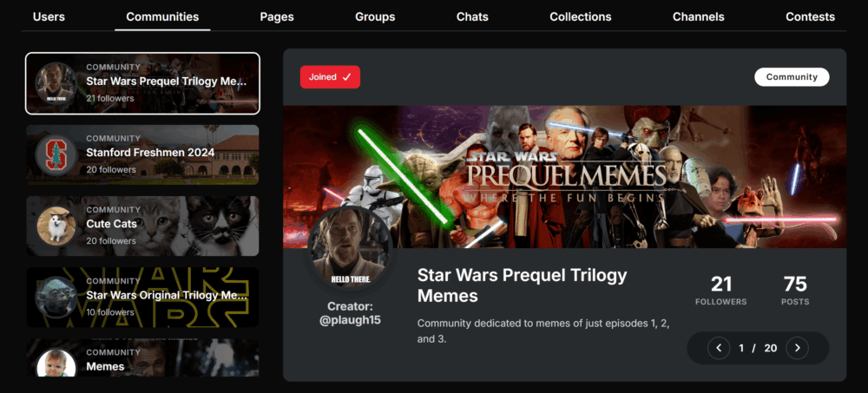Click the Stanford Freshmen 2024 logo avatar
The height and width of the screenshot is (393, 868).
pyautogui.click(x=56, y=155)
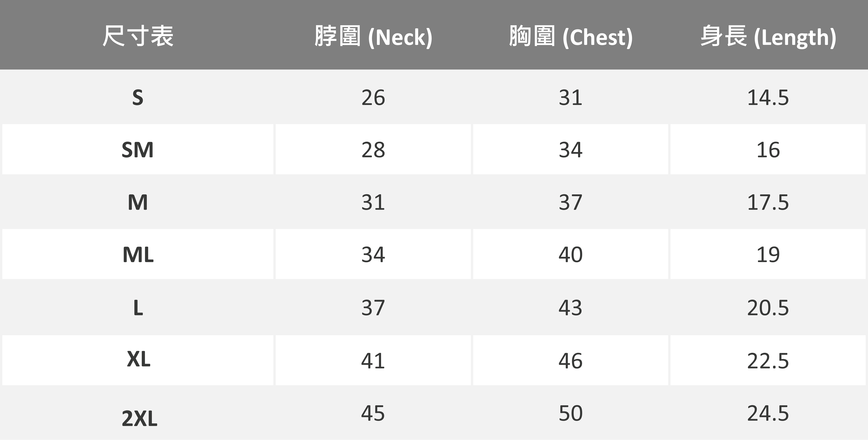Viewport: 868px width, 447px height.
Task: Click length value 24.5 in 2XL row
Action: pyautogui.click(x=768, y=413)
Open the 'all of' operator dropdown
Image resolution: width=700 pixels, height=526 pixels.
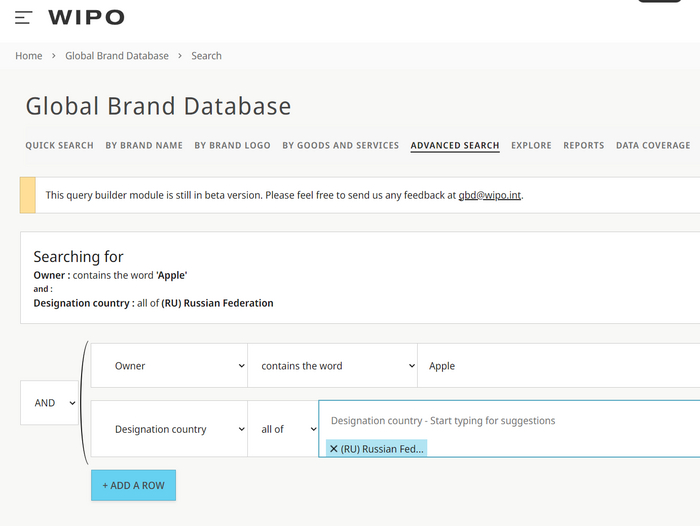[x=282, y=429]
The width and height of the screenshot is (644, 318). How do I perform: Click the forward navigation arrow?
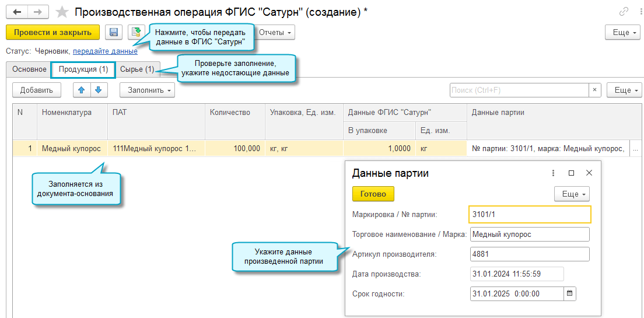tap(37, 12)
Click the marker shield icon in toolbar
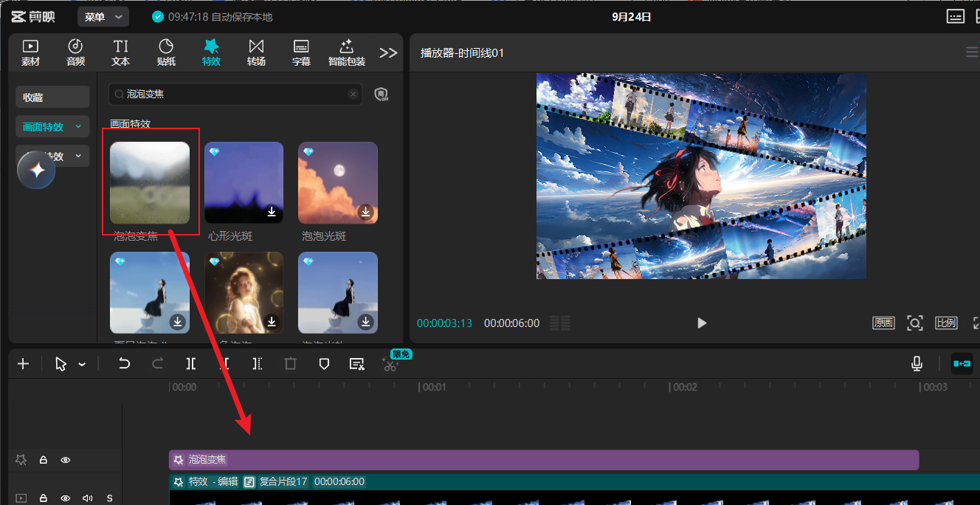The width and height of the screenshot is (980, 505). [x=323, y=363]
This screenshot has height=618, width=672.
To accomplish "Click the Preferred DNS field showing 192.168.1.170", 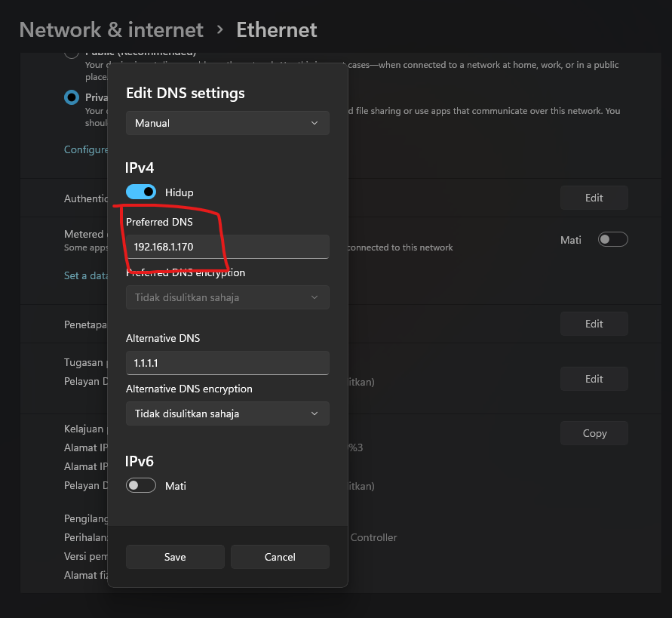I will [x=227, y=247].
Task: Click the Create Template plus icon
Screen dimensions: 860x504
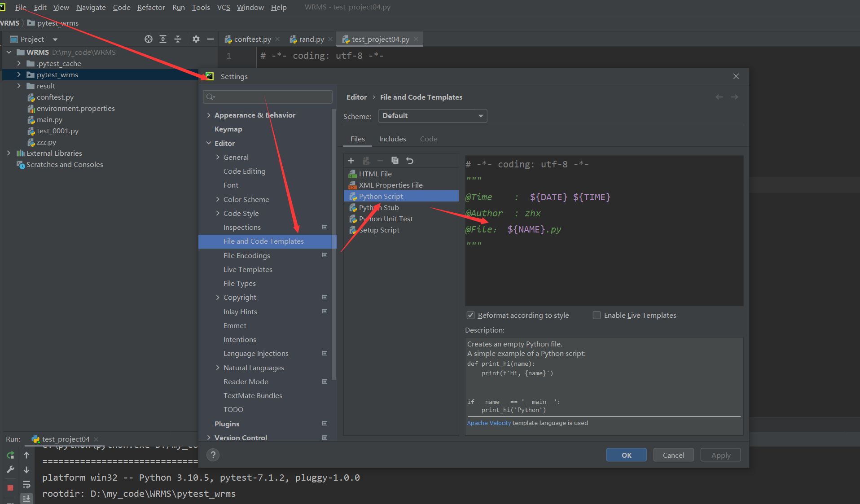Action: (351, 161)
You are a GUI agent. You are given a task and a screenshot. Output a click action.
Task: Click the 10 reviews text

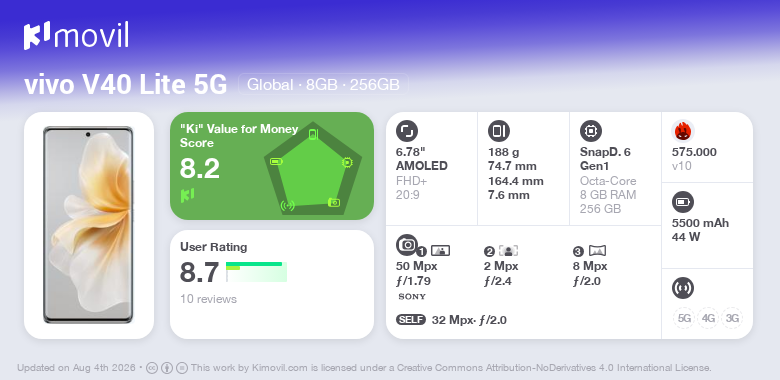coord(208,299)
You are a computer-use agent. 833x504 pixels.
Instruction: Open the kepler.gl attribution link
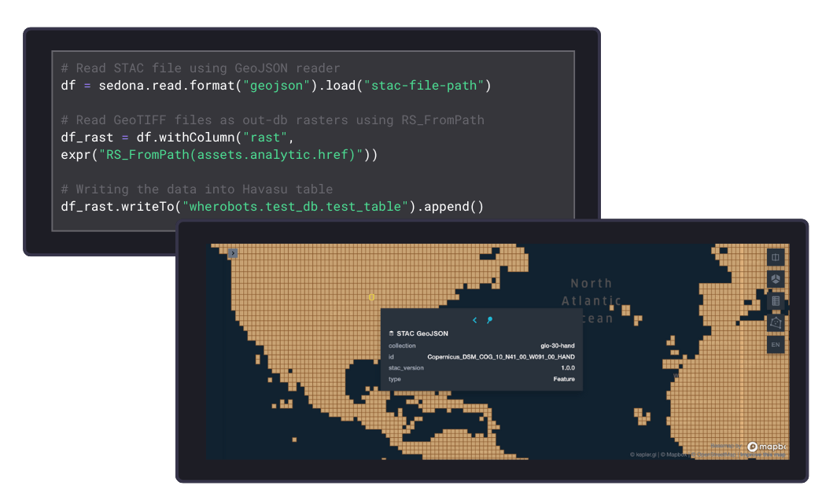(643, 454)
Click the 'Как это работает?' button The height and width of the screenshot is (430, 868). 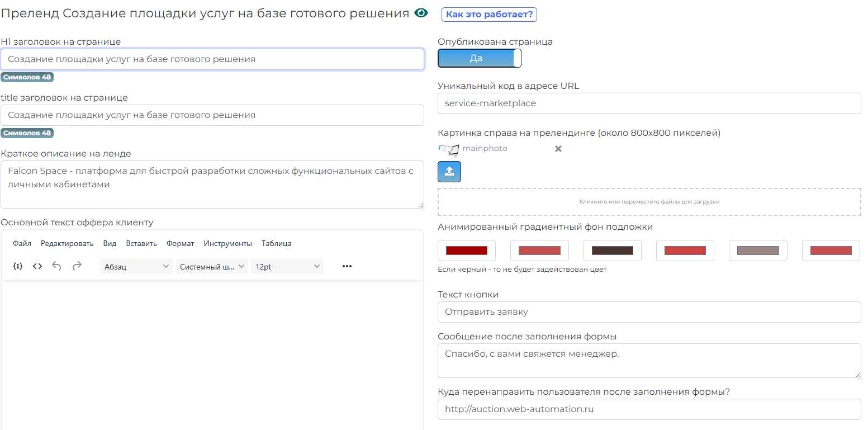click(489, 15)
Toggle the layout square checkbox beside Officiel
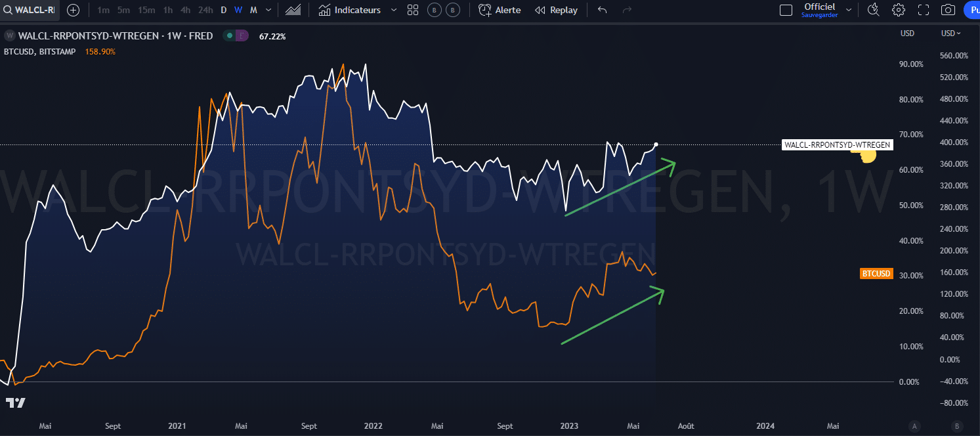The height and width of the screenshot is (436, 980). (786, 10)
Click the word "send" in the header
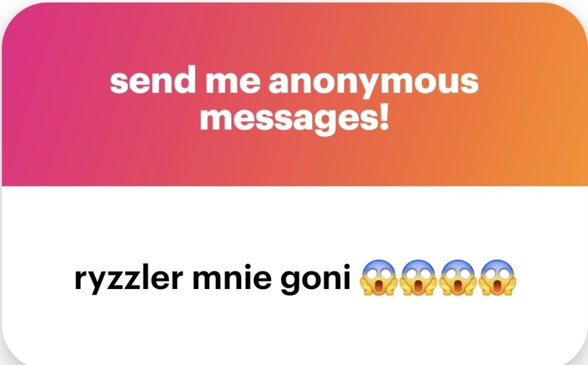Screen dimensions: 588x365 (x=153, y=79)
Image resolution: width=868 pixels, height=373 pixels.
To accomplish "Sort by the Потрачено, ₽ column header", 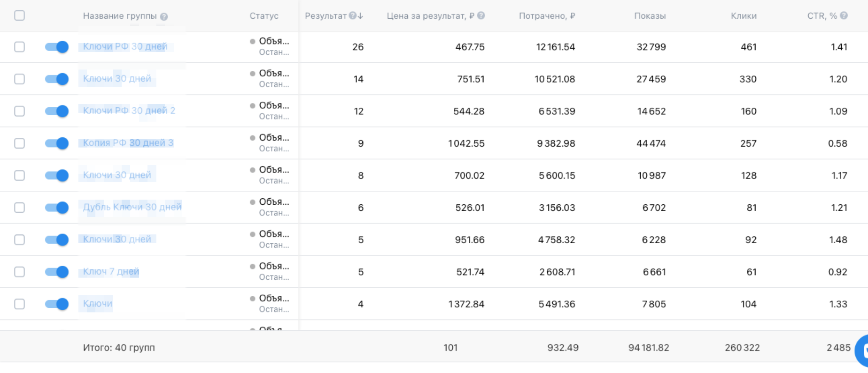I will (x=547, y=16).
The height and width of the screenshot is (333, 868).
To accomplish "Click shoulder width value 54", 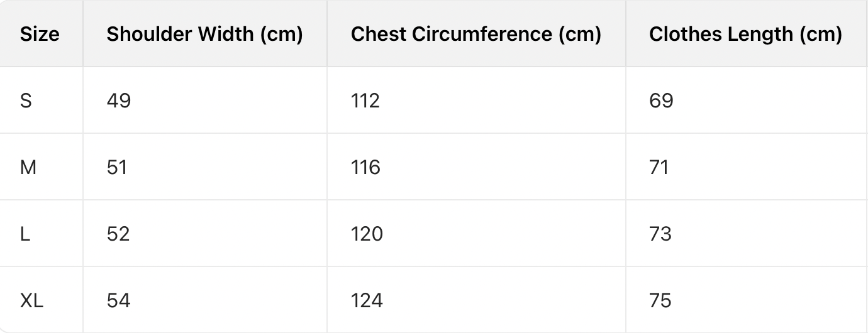I will [118, 300].
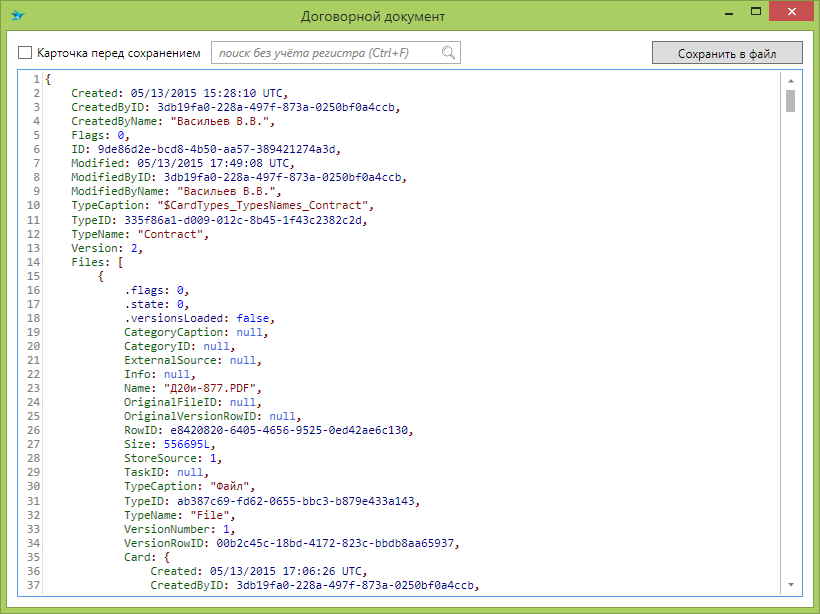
################
Using the entries above, return each line in which the word "agent" occurs.

You are a GUI agent. You are given a task and a screenshot. Output a click action.
You are a computer-use agent. 833x504 pixels.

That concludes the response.